The ganglia plots also indicates the number of jobs currently held within the logging and 
bookkeeping service in various states.
| Job State | Plot Name | Description | 
| ABORTED | jobs_aborted | Aborted by system (at any stage). | 
| CANCELLED | jobs_cancelled | Cancelled by user. | 
| CLEARED | jobs_cleared | Output transfered back to user and freed. | 
| DONE | jobs_done | Execution finished, output is available. | 
| READY | jobs_ready | Matching resources found. | 
| RUNNING | jobs_running | Executable is running. | 
| SCHEDULED | jobs_scheduled | Accepted by LRMS queue. | 
| SUBMITTED | jobs_submitted | Entered by the user to the User Interface. | 
| WAITING | jobs_waiting | Accepted by WMS, waiting for resource allocation. | 
- RB/WMS Monitoring (thanks to Yvan Calas - CERN)
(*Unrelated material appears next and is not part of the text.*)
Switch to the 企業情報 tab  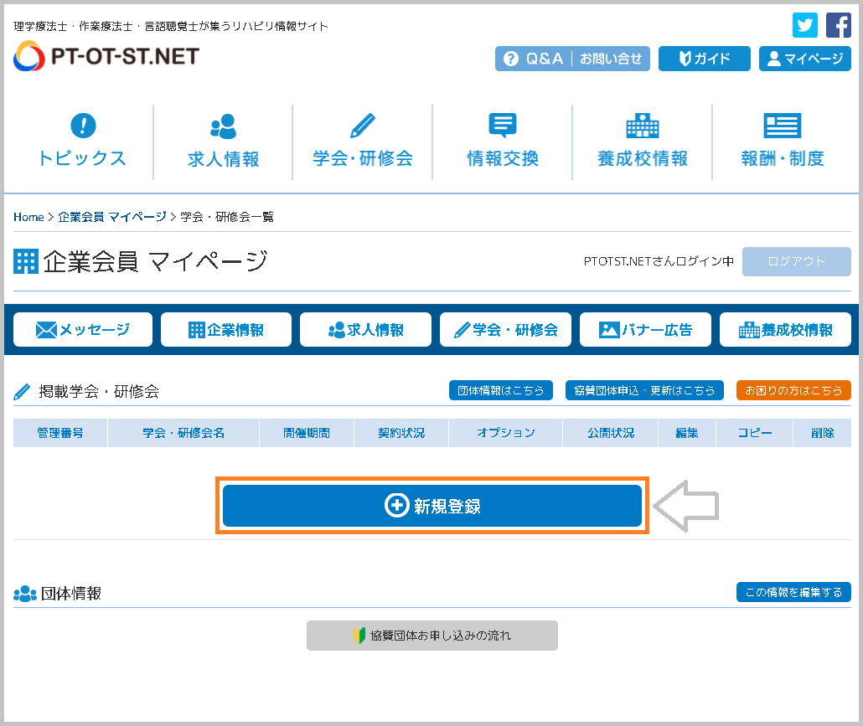pyautogui.click(x=226, y=330)
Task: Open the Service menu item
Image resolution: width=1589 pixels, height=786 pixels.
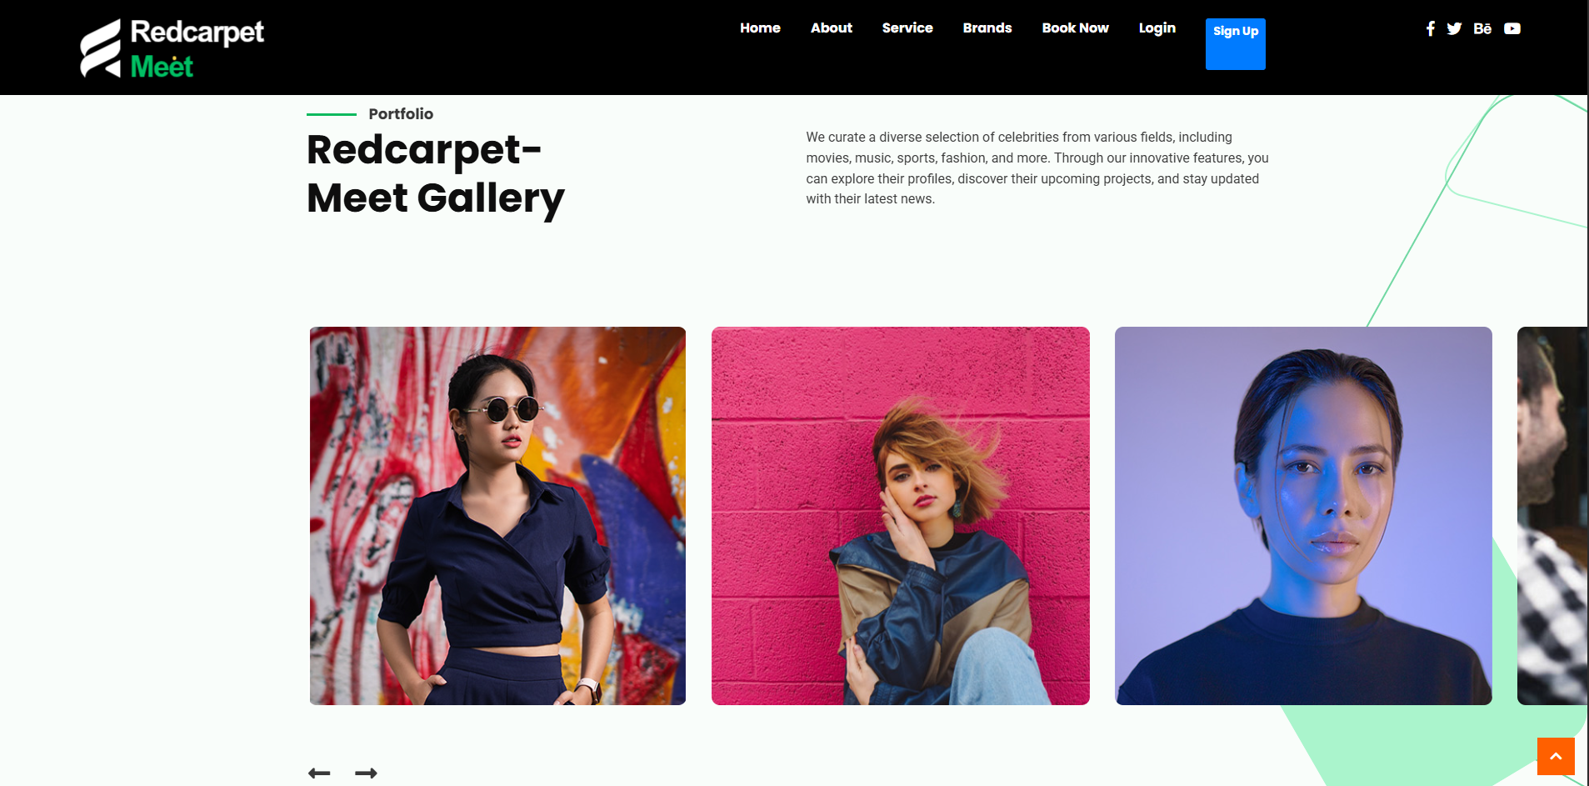Action: [x=907, y=28]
 - RB/WMS Monitoring Tool HowTo
 
Alarms:
- If FD (Number of file descriptors opened by edg-wl-log_monitor process) gets in red (i.e. too large), then the following procedure is needed:
1. Edit /etc/cron.d/edg-wl-check-daemons and comment out the cron job.
2. Next:
----------------------------------------------------------------------
/etc/init.d/edg-wl-lm stop
cd /var/edgwl/logmonitor/CondorG.log/
find CondorG.*.log -mtime +30 -print -exec mv {} ./recycle/ \;
cd /
/etc/init.d/edg-wl-lm start
----------------------------------------------------------------------
3. Edit /etc/cron.d/edg-wl-check-daemons and uncomment the cron job.